Records provided:

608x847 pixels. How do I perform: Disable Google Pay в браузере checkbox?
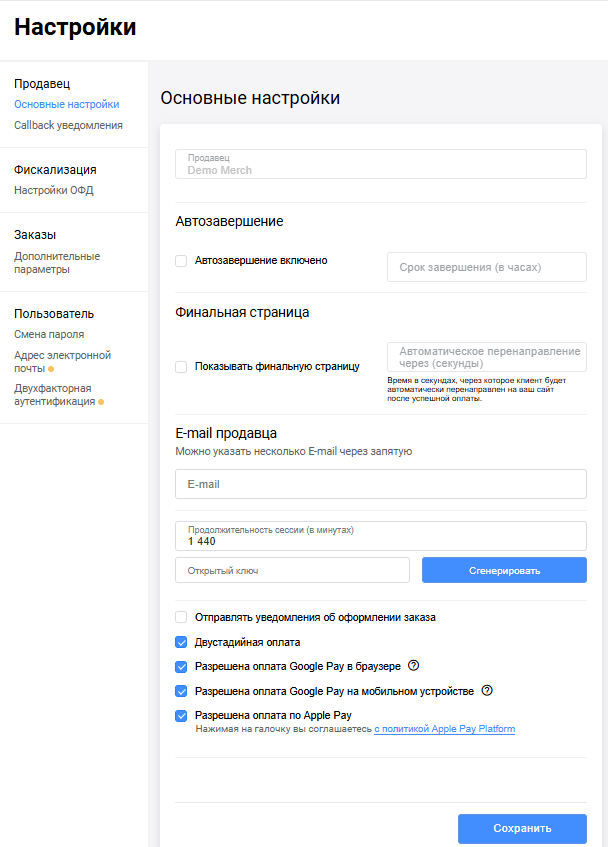tap(181, 666)
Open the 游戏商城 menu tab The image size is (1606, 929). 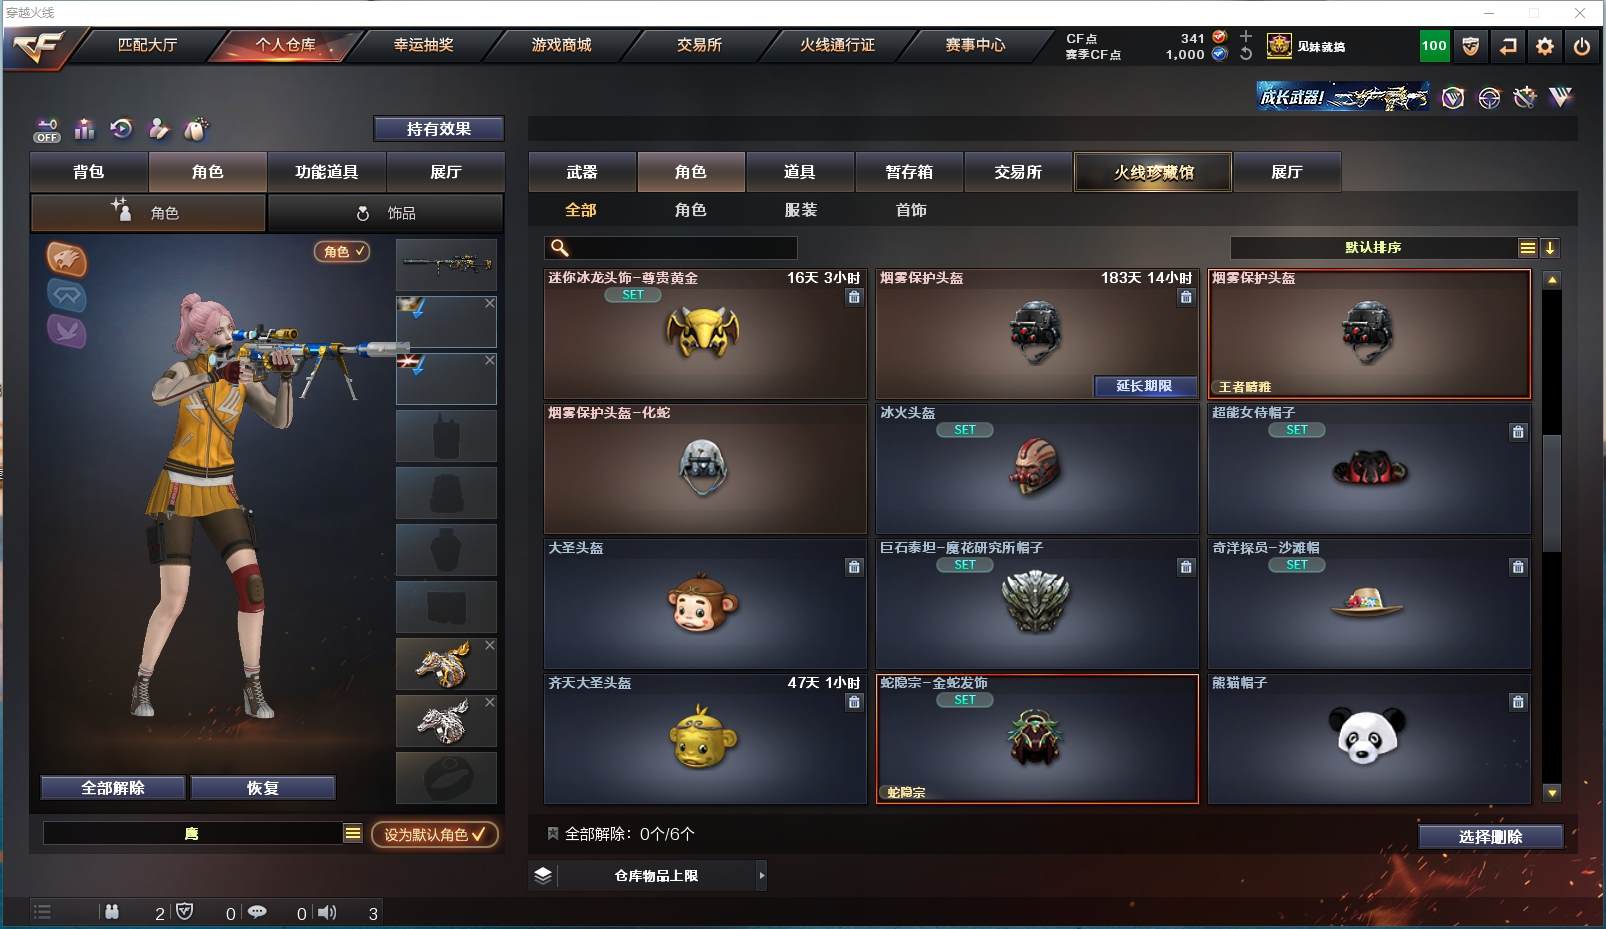click(561, 45)
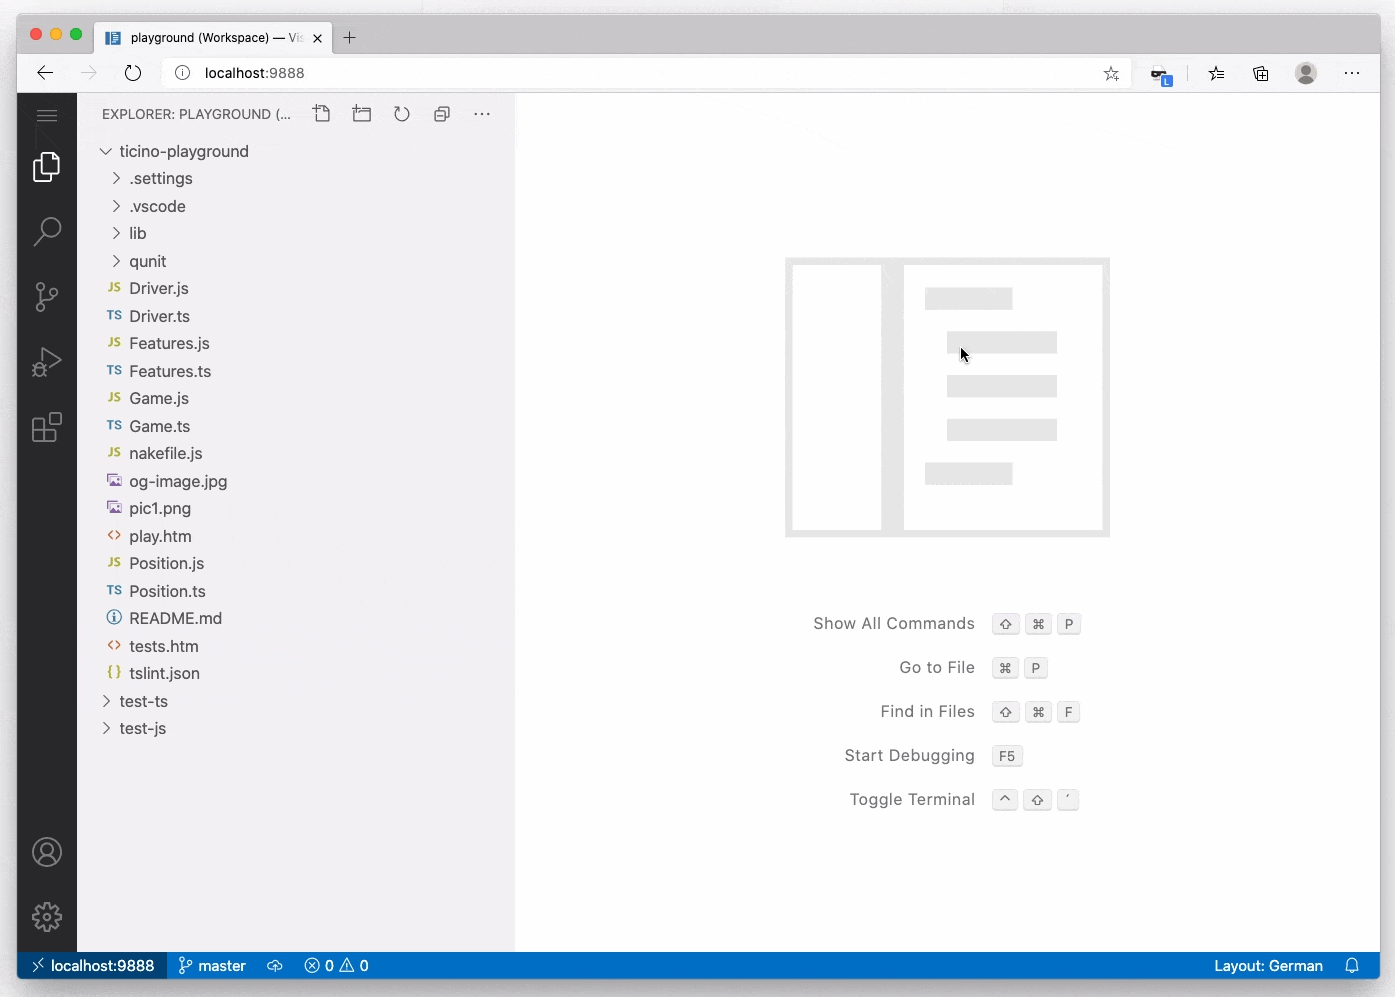This screenshot has width=1395, height=997.
Task: Collapse all folders in Explorer
Action: 442,113
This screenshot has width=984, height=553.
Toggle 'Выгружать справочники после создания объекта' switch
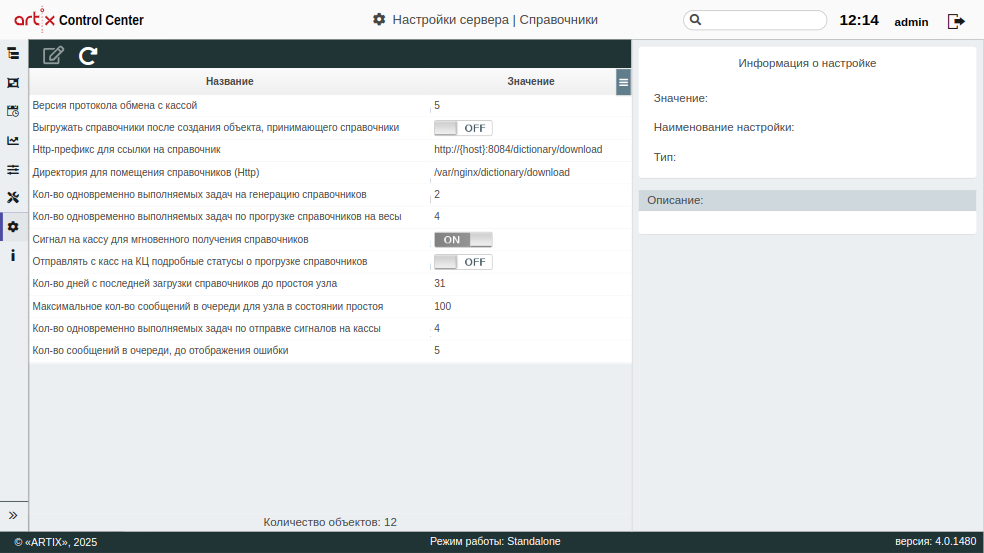[463, 128]
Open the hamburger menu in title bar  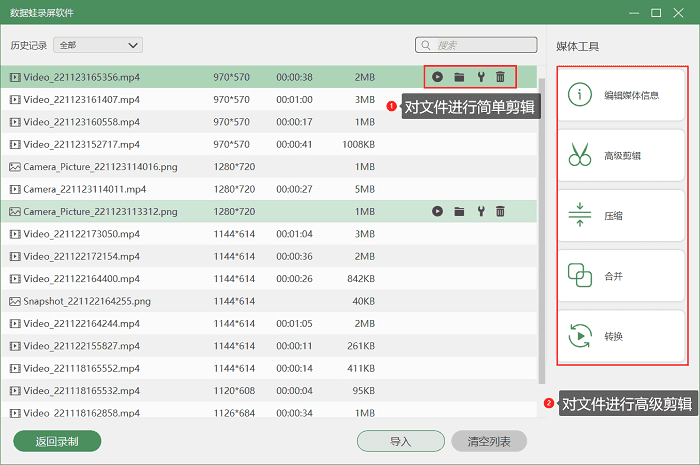coord(631,13)
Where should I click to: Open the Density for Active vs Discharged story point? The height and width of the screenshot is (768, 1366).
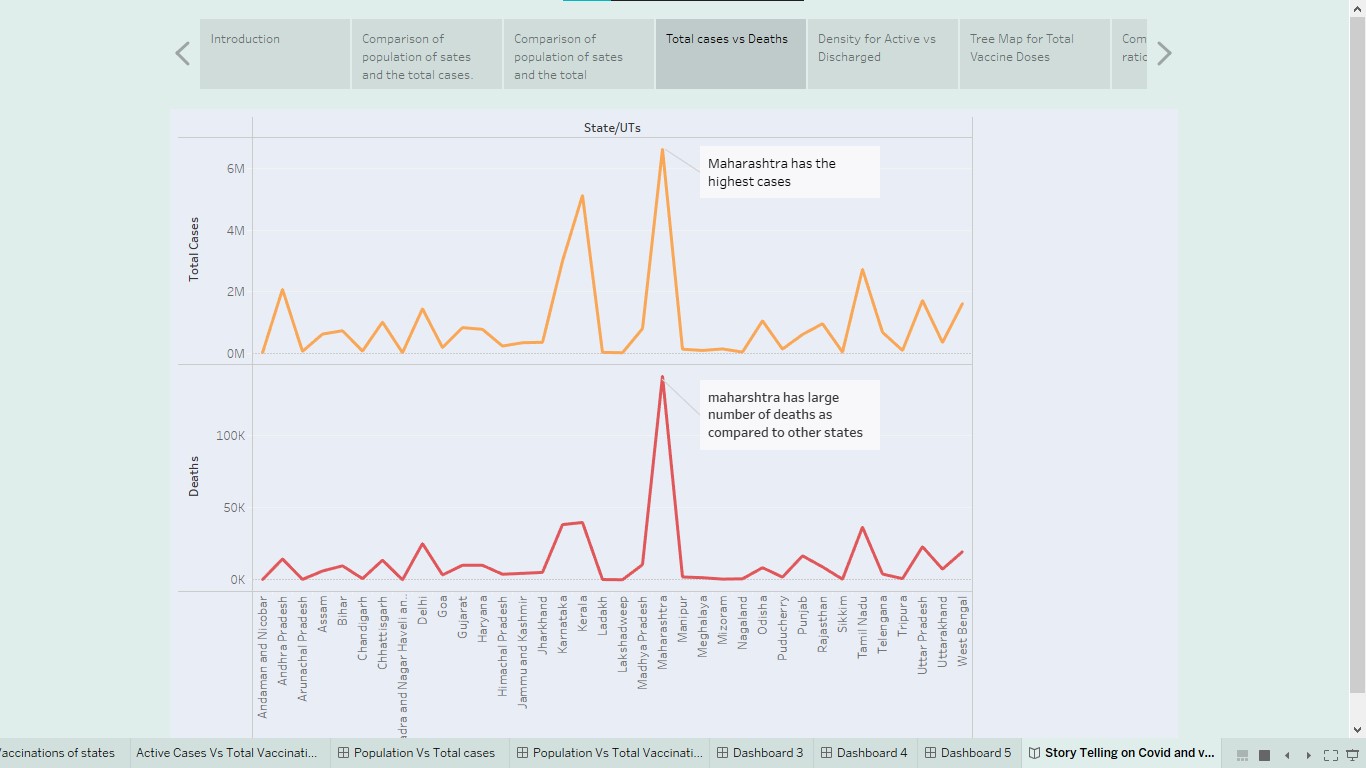click(882, 53)
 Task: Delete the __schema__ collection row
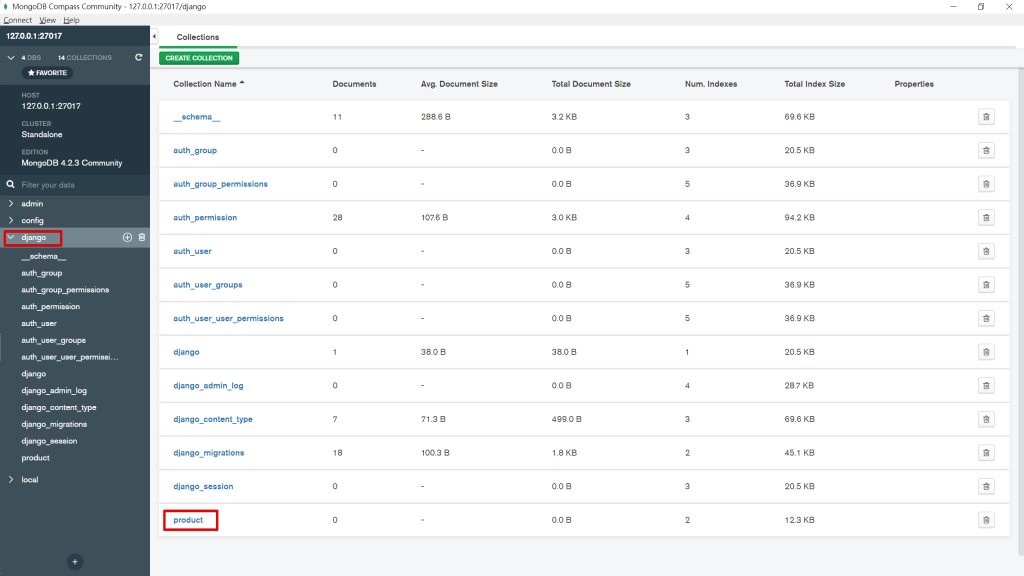(986, 117)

Exercise instructions:
Beginning with the line that holds "Where should I" and continuing to the end of the entries above, set down each line exactly, both ends included; include no pictures.

Solution to this exercise:
Where should I click to: Open the Density for Active vs Discharged story point? The height and width of the screenshot is (768, 1366).
click(882, 53)
 Task: Delete the __schema__ collection row
(986, 117)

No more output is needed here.